─── Supplied material

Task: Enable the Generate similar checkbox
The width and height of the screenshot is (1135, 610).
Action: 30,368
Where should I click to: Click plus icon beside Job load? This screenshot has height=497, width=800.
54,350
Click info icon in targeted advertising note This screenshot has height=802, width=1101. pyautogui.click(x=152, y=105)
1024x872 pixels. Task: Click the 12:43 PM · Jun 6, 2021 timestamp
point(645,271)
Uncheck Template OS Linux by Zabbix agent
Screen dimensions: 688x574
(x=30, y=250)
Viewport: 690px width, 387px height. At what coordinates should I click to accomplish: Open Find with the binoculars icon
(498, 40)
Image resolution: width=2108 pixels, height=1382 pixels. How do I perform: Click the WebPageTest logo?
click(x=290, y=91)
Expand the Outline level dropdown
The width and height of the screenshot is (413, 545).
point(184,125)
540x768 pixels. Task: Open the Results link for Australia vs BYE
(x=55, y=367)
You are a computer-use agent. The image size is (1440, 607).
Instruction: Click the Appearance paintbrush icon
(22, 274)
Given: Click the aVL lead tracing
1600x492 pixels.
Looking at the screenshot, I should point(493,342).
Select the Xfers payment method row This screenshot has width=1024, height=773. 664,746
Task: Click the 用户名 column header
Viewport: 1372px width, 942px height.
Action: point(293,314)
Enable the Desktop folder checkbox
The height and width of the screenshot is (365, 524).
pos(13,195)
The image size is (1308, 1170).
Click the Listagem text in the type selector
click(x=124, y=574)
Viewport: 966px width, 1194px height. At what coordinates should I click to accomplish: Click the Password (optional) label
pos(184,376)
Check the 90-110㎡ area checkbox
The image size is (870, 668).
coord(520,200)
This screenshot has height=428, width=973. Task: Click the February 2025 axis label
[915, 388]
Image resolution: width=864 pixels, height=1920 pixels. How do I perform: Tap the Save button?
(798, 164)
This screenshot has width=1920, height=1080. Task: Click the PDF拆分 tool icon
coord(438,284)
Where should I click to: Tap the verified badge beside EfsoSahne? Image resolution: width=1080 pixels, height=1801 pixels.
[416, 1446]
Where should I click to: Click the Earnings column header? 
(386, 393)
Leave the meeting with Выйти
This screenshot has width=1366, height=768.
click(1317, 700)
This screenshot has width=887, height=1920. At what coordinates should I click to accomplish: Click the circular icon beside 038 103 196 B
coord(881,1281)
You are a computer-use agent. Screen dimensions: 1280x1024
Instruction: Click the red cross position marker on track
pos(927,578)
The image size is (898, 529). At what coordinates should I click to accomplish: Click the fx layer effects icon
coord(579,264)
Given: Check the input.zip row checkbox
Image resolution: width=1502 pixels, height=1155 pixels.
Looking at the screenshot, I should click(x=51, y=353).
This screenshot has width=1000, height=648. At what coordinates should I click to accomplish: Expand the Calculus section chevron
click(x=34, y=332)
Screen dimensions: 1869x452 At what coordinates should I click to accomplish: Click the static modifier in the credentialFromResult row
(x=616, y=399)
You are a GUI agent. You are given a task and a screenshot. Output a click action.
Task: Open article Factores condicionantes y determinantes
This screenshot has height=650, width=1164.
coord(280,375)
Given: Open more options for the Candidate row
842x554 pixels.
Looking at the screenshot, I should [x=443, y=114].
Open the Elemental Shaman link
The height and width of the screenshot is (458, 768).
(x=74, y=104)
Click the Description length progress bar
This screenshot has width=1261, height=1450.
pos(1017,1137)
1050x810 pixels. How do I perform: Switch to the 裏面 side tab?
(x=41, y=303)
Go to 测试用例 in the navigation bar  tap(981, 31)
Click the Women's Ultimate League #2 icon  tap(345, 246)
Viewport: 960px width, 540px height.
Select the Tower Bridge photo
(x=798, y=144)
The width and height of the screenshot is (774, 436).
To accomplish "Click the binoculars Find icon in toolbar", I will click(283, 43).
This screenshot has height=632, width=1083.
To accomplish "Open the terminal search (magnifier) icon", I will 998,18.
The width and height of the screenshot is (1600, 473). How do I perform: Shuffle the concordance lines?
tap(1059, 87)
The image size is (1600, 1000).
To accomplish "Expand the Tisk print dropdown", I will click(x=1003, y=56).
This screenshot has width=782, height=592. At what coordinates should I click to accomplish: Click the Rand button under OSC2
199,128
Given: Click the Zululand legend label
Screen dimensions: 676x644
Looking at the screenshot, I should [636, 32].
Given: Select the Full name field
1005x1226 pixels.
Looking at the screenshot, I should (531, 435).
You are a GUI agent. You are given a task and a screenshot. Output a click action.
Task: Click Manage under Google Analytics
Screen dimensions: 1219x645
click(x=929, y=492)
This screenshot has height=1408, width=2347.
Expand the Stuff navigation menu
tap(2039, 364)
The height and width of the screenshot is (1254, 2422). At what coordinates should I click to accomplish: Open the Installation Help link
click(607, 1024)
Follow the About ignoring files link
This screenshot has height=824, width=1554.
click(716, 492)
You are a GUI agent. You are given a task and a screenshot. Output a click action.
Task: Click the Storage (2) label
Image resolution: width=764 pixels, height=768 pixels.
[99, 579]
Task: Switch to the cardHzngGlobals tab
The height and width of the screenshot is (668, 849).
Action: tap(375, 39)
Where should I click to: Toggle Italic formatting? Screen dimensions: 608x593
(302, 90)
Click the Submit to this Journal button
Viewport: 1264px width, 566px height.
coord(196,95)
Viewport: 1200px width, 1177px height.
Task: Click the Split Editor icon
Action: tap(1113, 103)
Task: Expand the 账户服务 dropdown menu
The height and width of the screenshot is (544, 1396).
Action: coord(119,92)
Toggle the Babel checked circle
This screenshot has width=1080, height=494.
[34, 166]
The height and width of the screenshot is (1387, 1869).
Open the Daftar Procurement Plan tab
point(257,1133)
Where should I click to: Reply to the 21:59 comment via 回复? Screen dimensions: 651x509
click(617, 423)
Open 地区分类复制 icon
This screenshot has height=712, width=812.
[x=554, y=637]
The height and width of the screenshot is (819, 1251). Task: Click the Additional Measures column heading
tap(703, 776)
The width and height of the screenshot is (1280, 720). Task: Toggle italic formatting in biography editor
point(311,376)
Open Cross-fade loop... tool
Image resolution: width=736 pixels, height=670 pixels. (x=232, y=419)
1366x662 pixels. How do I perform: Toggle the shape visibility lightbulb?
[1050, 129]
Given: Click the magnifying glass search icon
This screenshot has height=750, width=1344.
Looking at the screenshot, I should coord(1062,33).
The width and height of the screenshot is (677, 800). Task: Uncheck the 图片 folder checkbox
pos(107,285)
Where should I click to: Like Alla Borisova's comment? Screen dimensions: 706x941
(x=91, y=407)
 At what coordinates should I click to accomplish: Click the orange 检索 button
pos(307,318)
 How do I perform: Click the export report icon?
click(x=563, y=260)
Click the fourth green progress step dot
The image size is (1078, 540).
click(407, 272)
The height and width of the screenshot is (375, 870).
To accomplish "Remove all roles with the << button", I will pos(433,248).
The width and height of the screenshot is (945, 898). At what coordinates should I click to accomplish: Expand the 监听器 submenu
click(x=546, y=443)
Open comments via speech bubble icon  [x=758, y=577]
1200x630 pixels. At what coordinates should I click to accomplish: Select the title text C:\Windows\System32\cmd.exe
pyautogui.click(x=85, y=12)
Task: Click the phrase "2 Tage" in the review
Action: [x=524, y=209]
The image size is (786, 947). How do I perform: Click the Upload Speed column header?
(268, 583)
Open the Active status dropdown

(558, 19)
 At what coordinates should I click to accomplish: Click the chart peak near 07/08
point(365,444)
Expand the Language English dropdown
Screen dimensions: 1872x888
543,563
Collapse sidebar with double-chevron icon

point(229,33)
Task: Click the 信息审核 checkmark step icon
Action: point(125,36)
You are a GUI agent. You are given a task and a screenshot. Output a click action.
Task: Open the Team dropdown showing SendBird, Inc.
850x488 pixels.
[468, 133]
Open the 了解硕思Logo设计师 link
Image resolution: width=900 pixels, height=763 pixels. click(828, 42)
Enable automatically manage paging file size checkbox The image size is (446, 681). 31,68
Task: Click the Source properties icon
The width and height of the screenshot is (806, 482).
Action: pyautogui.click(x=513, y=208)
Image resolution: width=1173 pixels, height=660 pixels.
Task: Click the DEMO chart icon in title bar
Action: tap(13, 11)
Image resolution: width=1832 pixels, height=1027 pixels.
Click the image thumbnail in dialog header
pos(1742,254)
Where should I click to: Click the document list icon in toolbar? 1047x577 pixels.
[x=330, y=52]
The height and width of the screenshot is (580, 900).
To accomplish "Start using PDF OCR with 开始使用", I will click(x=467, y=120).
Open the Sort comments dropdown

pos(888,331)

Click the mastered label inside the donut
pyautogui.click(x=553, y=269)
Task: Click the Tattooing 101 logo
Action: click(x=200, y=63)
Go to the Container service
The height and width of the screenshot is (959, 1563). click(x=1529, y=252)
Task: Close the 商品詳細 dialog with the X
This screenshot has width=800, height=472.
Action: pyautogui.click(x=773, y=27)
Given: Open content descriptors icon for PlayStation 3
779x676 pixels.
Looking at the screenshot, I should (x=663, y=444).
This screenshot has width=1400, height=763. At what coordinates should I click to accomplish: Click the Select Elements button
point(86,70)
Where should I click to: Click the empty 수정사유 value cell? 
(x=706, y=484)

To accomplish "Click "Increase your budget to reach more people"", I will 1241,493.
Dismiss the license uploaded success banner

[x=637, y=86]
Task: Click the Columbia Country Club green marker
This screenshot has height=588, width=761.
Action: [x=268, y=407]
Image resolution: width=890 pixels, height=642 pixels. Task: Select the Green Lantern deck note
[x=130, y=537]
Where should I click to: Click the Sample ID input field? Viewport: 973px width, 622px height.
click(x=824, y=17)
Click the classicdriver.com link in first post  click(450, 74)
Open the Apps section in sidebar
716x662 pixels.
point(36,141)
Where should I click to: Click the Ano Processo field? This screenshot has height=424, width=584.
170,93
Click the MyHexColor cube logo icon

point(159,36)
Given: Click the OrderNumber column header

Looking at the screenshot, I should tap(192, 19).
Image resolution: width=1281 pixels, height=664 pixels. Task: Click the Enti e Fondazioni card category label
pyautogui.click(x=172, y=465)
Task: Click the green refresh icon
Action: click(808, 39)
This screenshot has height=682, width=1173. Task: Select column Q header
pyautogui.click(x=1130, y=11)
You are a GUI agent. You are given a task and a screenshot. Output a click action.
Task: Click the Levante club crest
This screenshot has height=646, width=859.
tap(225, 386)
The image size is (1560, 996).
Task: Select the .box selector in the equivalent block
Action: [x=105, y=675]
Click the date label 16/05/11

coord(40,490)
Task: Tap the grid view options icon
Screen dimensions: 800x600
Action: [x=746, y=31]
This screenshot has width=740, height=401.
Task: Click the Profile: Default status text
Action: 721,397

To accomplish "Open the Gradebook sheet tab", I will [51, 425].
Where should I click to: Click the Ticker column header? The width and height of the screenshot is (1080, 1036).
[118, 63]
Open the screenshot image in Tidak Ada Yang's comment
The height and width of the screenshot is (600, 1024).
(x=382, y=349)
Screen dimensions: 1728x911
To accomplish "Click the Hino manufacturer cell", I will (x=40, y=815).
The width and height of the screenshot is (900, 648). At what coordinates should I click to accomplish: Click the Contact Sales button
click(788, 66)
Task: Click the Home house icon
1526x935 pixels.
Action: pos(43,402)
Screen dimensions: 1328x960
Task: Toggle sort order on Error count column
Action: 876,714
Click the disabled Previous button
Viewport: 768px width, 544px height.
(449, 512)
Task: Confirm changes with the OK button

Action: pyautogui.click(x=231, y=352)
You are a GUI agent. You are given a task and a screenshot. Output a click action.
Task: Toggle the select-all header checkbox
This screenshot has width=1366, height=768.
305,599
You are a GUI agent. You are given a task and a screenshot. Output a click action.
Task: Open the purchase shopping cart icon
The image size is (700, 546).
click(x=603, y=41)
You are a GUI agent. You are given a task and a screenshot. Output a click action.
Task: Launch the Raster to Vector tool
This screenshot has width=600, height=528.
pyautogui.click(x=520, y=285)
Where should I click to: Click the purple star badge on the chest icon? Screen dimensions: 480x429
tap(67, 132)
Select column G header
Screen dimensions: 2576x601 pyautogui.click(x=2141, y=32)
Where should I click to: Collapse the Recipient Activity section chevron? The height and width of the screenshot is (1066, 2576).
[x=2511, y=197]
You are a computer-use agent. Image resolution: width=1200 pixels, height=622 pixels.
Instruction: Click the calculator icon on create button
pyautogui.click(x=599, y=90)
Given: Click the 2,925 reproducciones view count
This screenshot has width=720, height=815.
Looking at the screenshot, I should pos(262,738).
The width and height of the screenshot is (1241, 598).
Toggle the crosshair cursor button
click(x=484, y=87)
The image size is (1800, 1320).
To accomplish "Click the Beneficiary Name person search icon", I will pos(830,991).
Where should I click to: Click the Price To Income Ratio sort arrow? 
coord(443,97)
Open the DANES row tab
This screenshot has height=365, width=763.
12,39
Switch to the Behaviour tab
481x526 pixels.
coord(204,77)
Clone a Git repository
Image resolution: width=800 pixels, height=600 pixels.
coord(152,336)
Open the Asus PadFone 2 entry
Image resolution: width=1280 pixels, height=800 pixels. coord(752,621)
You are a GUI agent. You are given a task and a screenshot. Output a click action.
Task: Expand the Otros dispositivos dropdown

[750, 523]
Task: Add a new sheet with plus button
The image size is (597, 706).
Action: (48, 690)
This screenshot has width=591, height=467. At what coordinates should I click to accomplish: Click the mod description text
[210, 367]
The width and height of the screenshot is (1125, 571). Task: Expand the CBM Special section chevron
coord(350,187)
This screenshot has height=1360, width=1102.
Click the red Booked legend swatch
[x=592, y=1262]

──────

> **Exercise aim**
Copy out only the lines of the records above from the one with "Viewport: 960px width, 540px height." through the one with "The image size is (1600, 1000).", exactly as they stand, both included.

> **Solved problem**
Viewport: 960px width, 540px height.
Select the Tower Bridge photo
(x=798, y=144)
The width and height of the screenshot is (774, 436).
To accomplish "Click the binoculars Find icon in toolbar", I will click(283, 43).
This screenshot has height=632, width=1083.
To accomplish "Open the terminal search (magnifier) icon", I will 998,18.
The width and height of the screenshot is (1600, 473). How do I perform: Shuffle the concordance lines?
tap(1059, 87)
The image size is (1600, 1000).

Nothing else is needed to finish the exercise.